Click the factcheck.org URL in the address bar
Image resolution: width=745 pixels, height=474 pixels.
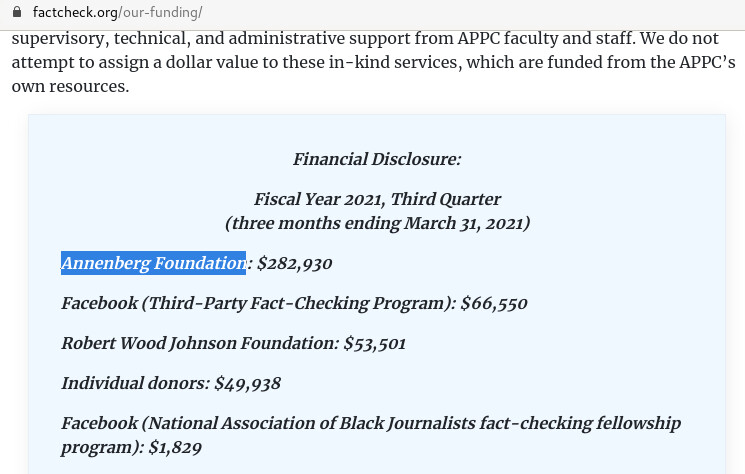(74, 11)
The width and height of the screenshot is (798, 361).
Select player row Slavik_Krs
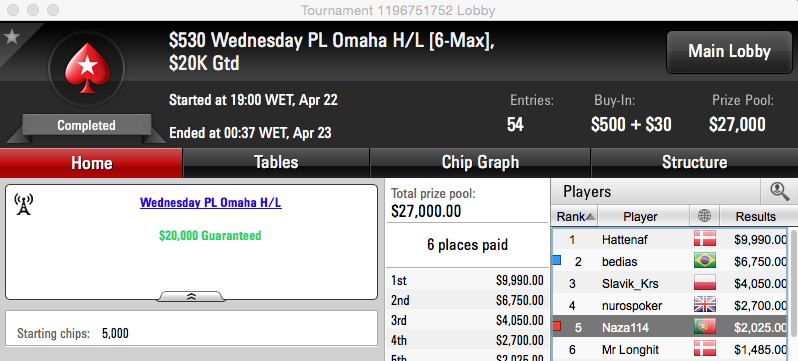coord(670,283)
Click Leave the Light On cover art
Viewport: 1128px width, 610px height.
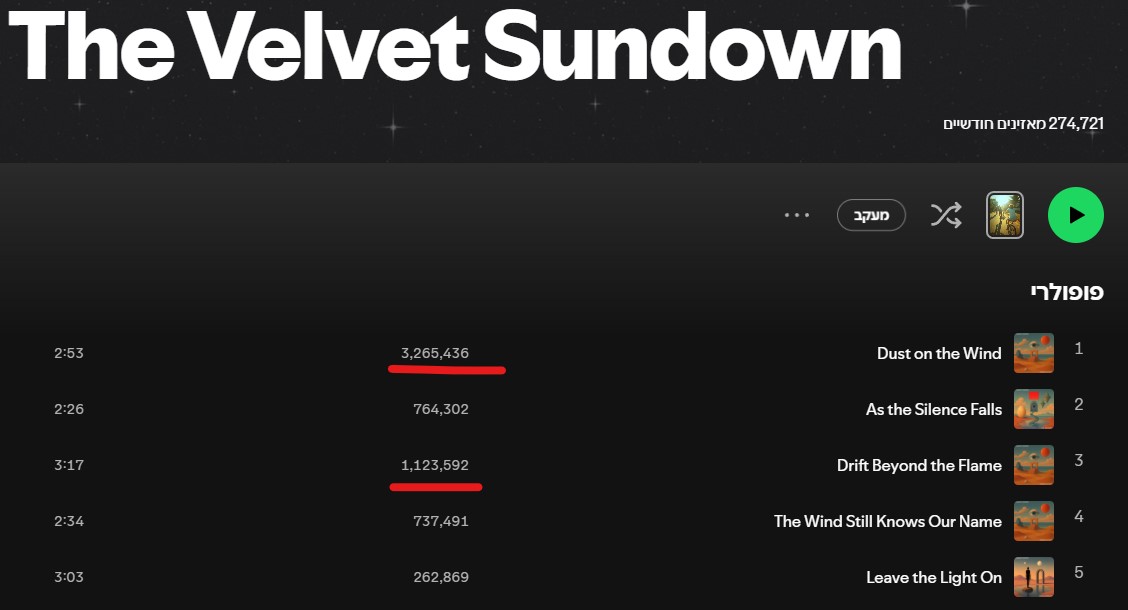tap(1034, 577)
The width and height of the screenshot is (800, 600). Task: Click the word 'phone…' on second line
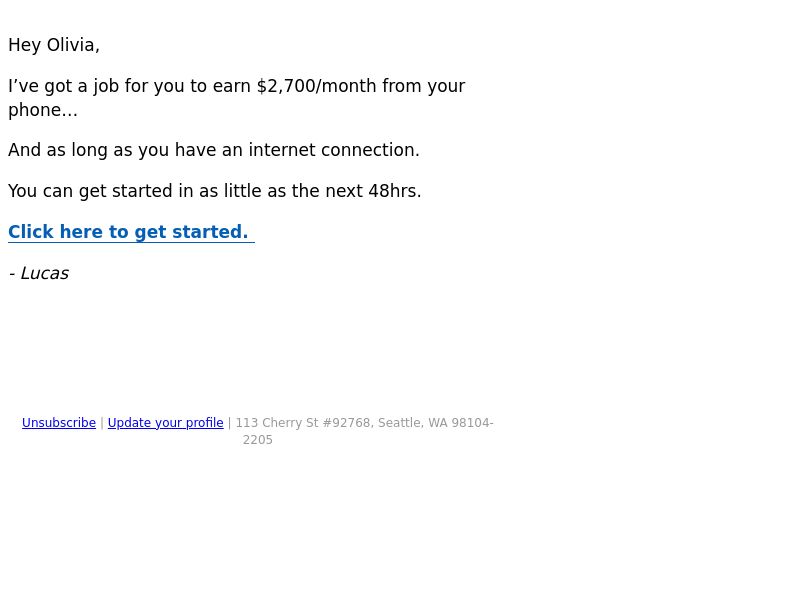(x=43, y=110)
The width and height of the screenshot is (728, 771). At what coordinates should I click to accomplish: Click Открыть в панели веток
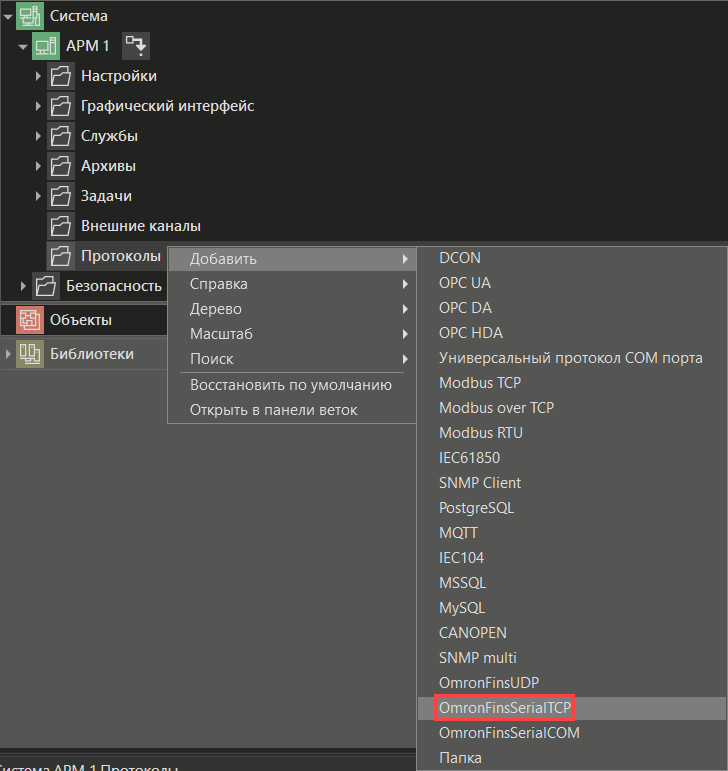tap(273, 410)
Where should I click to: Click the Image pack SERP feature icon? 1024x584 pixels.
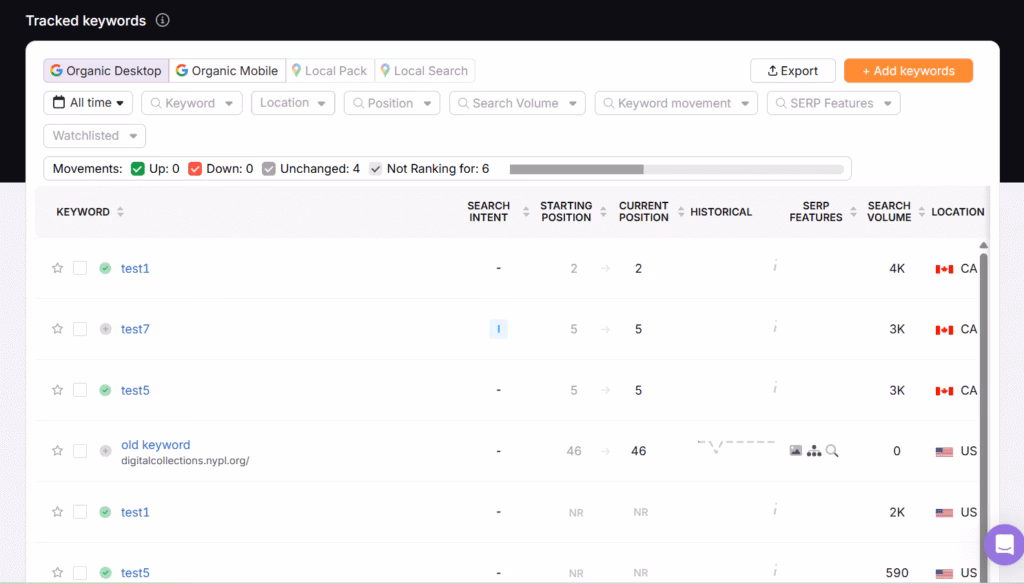(x=796, y=450)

:: WHAT YOU NEED TO DO ::
Nothing but the pictures may be dropped; restate the material word for word.

:: OUTPUT FOR THIS EXERCISE ::
Click the factcheck.org URL in the address bar
Image resolution: width=745 pixels, height=474 pixels.
(74, 11)
The width and height of the screenshot is (798, 361).
Select player row Slavik_Krs
coord(670,283)
Click Leave the Light On cover art
Viewport: 1128px width, 610px height.
tap(1034, 577)
The width and height of the screenshot is (800, 600). Task: Click the word 'phone…' on second line
(x=43, y=110)
The width and height of the screenshot is (728, 771). At what coordinates should I click to accomplish: Click Открыть в панели веток
tap(273, 410)
Where should I click to: Click the Image pack SERP feature icon? 1024x584 pixels.
(x=796, y=450)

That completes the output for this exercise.